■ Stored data
────────────────────────────────────────

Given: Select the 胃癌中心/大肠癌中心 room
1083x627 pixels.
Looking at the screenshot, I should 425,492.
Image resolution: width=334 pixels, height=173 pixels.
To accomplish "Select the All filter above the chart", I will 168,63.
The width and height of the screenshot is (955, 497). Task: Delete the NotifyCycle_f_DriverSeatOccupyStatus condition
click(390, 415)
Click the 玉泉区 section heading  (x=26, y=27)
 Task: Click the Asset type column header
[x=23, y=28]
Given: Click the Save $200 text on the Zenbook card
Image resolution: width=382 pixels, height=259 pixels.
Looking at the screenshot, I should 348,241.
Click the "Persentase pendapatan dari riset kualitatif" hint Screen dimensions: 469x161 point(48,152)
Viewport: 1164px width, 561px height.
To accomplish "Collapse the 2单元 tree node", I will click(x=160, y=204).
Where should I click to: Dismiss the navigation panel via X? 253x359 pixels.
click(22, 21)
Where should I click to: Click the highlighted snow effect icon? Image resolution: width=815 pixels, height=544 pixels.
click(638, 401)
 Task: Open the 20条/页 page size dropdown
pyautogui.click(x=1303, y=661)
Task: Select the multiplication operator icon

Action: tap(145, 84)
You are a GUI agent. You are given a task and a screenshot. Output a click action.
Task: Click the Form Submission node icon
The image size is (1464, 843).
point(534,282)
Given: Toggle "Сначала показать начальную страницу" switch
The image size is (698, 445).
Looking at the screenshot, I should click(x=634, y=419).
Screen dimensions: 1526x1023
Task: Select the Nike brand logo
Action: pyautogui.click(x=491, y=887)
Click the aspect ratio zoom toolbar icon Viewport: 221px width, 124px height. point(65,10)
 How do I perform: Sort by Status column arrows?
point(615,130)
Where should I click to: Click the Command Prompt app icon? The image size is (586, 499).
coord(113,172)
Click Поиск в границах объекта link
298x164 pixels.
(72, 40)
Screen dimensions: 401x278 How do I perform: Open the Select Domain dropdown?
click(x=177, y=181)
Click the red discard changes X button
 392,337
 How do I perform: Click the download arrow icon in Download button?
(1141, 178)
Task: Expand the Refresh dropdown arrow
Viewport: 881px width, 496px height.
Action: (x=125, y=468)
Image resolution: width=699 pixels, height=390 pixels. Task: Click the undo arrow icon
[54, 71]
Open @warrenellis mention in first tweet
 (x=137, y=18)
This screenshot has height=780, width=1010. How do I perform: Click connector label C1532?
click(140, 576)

────────────────────────────────────────

■ Exercise brief
For every line in the data above that holds "node", return the line itself.

■ Solution to the problem
To accomplish "Collapse the 2单元 tree node", I will click(x=160, y=204).
Task: Click the Form Submission node icon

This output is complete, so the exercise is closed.